That said, after reading again and again how ridiculous desicions like these lead to these disproportionate real-world effects, I can't help but laugh at the sheer absurdity of it all. "Digital hell", indeed.



I like how they 'fixed' it by moving the default to the centre of a lake. So you still have the waste of police (or whoever) driving out to some location before they figure out what's going on.


You would think it better to set it to a police headquarters.


Yeh good compromise. The ideal solution would be for their API to not report a precise location if it doesn't know one. I guess they have no simple method of stating a region rather than a point, and if they did the consumer of the APIs would probably just use the centre of the region most of the time.
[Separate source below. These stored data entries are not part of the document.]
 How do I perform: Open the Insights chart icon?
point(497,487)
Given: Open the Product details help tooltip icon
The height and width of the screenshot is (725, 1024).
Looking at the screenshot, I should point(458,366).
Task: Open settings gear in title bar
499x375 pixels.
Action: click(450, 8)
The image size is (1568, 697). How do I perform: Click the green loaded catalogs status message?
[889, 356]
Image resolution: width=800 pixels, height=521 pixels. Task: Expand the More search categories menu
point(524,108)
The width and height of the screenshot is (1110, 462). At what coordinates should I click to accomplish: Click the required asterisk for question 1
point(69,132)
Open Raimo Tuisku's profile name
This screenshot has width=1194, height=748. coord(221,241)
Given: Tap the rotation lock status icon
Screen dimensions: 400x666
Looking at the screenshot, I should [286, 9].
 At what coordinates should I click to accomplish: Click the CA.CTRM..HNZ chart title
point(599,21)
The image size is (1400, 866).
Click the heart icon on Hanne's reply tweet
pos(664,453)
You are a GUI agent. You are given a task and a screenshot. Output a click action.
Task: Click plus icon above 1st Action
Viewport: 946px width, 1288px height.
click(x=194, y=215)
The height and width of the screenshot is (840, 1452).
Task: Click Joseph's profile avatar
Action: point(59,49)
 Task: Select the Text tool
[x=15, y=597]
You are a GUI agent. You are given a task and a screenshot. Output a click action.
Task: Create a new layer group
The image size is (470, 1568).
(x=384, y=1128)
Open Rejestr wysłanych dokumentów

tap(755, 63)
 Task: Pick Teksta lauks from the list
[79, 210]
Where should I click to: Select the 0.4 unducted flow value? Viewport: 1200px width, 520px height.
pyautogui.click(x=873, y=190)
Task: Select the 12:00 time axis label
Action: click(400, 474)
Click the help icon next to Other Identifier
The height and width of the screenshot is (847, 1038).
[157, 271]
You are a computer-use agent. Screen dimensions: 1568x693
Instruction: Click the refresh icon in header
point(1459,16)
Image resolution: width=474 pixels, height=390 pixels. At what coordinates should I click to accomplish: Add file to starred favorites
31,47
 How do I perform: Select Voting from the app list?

I guess they could just not give lat/long when unknown, but still state country, state, county, etc. if they're known.


That is not how location services work, you always at least 3 data points, Lat, Lon and Accuracy

http://dev.maxmind.com/geoip/geoip2/web-services/#location

It is up to the Developer to do sanity checks on the Accuracy for their type of application.

in some instances just knowing it came from the US or some other country is accurate enough.

To claim they should simply not return any data if they do not have an accuracy level to your arbitrary standards would make the service useless

IMO Max Mind is not the problem here, people taking the data and using it as if it is accurate to 1in is the problem.

Geo-location data on IP address has NEVER EVER been that accurate, NEVER. The fact the law Enforcement, Consumers and others use this data as the sole data point then act on that data is the problem, not that Max Mind Returned a Lat Lon to the center of the US


> To claim they should simply not return any data if they do not have an accuracy level to your arbitrary standards would make the service useless

Ideally they'd offer version of the service that gives a probability 'heat map', but in reality 99% of users would use a simplified version with an app configured threshold for what constitutes useful info for that app, and also how to convert a heat map to a single point (since that what most people seem to want) or a very localised region (e.g. within 100 meters or so).

In reality the simplified version would be provided as a service with a default threshold, anything under the threshold would not report a position, but could still report a country ISO code and perhaps state, county as optional extras. These are workable compromises to the ideal of everyone consuming a heat map in a sensible way (IMO).


>Ideally they'd offer version of the service that gives a probability 'heat map'

that is not "ideal" at all, one of the first uses of this data was for real time CC fraud Detection, giving a computer processing CC info a graphical "heat map" is less than useless. Most geolocation API data is consumed by computers that use it for many things, not presented to the user directly.

>In reality the simplified version would be provided as a service with a default threshold, anything under the threshold would not report a position, but could still report a country ISO code and perhaps state, county as optional extras.

It appears you believe this data is only for Human Consumption. If an API is designed to return LAT and LON and Accuracy, then that is what is should return, not an ISO country code. I get you believe no API should be designed this way, but I as a developer that consumes these services prefer it that way, makes it easier to write against

I as a developer am asking for Max Mind to give me Lat Lon and Accuracy, not a ISO Country Code or Heatmap


The heat map is the baseline data model; from that it's possible to derive simpler models for simpler use cases. However, providing access to the baseline model will likely be useful for some use cases. i.e. if you want something more nuanced than lat/long.

> It appears you believe this data is only for Human Consumption.

Most human's I've encountered don't refer to countries by their ISO code... most.


But MaxMind already do return ISO codes... The developers are picking and matching which returned values they want to consume.


Exactly. If your API returned wkt text for the perimeter of the area, somebody who stores a simple lat-long pair is going to take the centroid and store that.


Completely agree with you. Just seems more sensible than the middle of a lake. Police will still turn up!

I wonder if it would be feasible to set it to one of the small islands map makers include to identify copyright infringements. Or, have a known fake territory where any 'dead' values can to be parked, such as the above.


I mean realistically it would be best to simply return "unknown location" or something of that nature. But barring that -clearly absurd- idea, set it to some place that's obviously incorrect. I propose the moon.


So at what level do you believe these service to be Accurate to before returning data? 10mi? 1mi? 50feet?

If they can not tell me what room in my home I am located should they simply return "the moon" as my location?

Different Services use this data for different reasons, some times simply knowing what nation the IP is from is enough, but you believe they should return "the moon" if all they can determine it is came from with in the US?


"Our last remaining topic of the day at this meeting, This years San Bernardino Sheriffs office request for a discretionary budget increase of 68bn Dollars for a "Space Capable Cruiser".


At least for towns that just have one zip code, I've sometimes seen the post office pinned as the town's location. (Although I'm not sure IP addresses will tend to correspond to towns as opposed to some other area.)


...set it to a police headquarters.

This sounds like the setup for a cop-v-cop shoot-em-up movie.


They should pick the White House.


And that 'fix' will likely hassle people living on the edge of the lake.